In Japanese, the word for waste is muda. Any time, activity or resources that do not add value can be considered waste. Traditionally, there are seven forms of muda. However, many Lean practitioners have added an eighth, in recent years.  The “waste of talent” or the “waste of underutilized human potential” is the waste of not utilizing staff effectively, not acknowledging their unique talents and perceptions, or potential intellectual contributions. Lean considers people to be the most valuable asset in an organization. Lean encourages us to seek the wisdom of ten people, rather than the knowledge of one.

As stated in the book Lean Hospitals, the types of waste and their definitions are:

Defects
Time spent doing something incorrectly, inspecting for errors, or fixing errors.
Ex.: Surgery pack missing the scalpel handle; replacing a bandage that was applied too tightly.

Overproduction
Doing more than what is needed by the customer or doing it sooner than needed.
Ex.: Labeling heartworm preventative before the test results are available.

Transportation
Unnecessary movement of the “product” (patients, specimens, materials) in a system.
Ex.: Repeatedly taking a patient back and forth to a cage because resources are not available when needed.

Waiting
Waiting for the next event to occur or next work activity.
Ex.: Waiting for the processor to be turned on and warmed up before being able to take a needed radiograph.

Inventory
Excess inventory cost through financial costs, storage and movement costs, spoilage, wastage.
Ex.: Ordering 3 years worth of ointment because you got a free pair of “earbuds” for your smart phone.

Motion
Unnecessary movement by employees in the system.
Ex.: Chasing down the pair of bandage scissors that belong in Exam 1.

Overprocessing
Doing work that is not valued by the customer or caused by definitions of quality that are not aligned with patient needs.
Ex.: Centrifuging a blood tube longer than necessary; collecting client email addresses that are never used.

Human potential
Waste and loss due to not engaging employees, listening to their ideas, or supporting their careers.
Ex.: Idea by staff to attach a small basket to front of cage to keep patient personal items and meds from being misplaced is ignored.

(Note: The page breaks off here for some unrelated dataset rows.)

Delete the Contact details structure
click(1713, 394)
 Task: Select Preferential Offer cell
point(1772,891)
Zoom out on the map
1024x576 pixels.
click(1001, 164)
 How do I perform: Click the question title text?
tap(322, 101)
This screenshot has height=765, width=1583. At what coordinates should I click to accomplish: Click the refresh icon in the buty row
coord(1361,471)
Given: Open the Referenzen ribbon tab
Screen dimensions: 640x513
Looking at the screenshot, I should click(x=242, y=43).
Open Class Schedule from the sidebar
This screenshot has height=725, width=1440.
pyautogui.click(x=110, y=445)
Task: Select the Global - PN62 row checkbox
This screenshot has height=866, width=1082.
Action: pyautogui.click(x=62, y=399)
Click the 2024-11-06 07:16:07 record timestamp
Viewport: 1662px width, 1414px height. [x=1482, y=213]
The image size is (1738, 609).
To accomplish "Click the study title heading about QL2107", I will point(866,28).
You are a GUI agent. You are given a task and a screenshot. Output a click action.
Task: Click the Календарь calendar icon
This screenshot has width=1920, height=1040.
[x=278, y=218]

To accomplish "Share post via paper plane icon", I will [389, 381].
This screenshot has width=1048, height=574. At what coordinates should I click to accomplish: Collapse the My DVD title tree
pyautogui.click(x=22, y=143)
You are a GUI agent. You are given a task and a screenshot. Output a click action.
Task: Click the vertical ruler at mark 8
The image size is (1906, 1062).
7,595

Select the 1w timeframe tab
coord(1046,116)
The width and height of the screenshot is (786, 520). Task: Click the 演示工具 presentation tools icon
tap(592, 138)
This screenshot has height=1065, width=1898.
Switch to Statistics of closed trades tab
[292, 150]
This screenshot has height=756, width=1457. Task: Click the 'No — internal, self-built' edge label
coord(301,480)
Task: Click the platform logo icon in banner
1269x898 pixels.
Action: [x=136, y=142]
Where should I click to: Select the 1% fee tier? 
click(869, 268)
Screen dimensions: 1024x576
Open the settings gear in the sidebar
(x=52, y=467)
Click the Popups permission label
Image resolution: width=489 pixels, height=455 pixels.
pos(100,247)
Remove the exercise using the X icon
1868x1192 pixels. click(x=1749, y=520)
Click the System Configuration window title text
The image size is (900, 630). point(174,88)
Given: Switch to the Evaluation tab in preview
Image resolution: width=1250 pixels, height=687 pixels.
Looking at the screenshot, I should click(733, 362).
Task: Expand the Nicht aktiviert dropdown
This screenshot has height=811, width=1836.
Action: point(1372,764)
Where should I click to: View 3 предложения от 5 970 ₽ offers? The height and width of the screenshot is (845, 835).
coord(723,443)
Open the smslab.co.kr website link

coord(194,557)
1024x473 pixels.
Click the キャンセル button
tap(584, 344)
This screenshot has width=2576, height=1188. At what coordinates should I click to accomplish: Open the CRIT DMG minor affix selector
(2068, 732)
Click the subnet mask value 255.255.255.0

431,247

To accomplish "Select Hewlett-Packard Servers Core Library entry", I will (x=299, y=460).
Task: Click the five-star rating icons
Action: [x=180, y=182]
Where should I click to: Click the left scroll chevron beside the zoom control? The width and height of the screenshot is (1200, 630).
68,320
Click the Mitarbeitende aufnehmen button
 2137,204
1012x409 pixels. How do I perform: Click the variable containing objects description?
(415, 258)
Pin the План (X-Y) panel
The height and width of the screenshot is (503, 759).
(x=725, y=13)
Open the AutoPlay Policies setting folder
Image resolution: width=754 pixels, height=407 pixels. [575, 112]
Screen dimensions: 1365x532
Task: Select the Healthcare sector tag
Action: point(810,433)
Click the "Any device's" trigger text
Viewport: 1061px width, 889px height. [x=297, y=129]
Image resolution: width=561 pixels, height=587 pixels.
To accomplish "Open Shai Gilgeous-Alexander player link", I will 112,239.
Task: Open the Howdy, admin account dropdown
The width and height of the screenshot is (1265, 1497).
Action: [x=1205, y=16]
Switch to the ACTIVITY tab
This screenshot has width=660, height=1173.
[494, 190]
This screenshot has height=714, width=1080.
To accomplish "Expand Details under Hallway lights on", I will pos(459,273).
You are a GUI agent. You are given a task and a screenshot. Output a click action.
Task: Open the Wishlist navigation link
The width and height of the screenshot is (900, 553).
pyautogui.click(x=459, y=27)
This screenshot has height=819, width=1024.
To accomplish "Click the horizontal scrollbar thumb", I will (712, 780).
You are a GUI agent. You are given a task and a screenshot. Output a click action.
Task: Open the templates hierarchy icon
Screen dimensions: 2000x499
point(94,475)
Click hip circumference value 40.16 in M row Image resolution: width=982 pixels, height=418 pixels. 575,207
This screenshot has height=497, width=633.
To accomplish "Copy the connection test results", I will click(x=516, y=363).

There are two types of muda. Type 1 muda is “necessary waste,” or at least necessary for the time being. For example, taking time to write medical records is not something that the client would voluntarily pay for and it does not physically make the patient any healthier (transform the product), but it is necessary in a veterinary practice for legal or other reasons.

Type 2 muda is unnecessary waste. It is waste that can be removed immediately without causing any other ill effect. For example, waiting an excessively long time for the doctor to get into the exam room. This is not something that the client would pay for and it does not make the patient healthier. It has no place in the value stream. This category is sometimes called “pure waste.”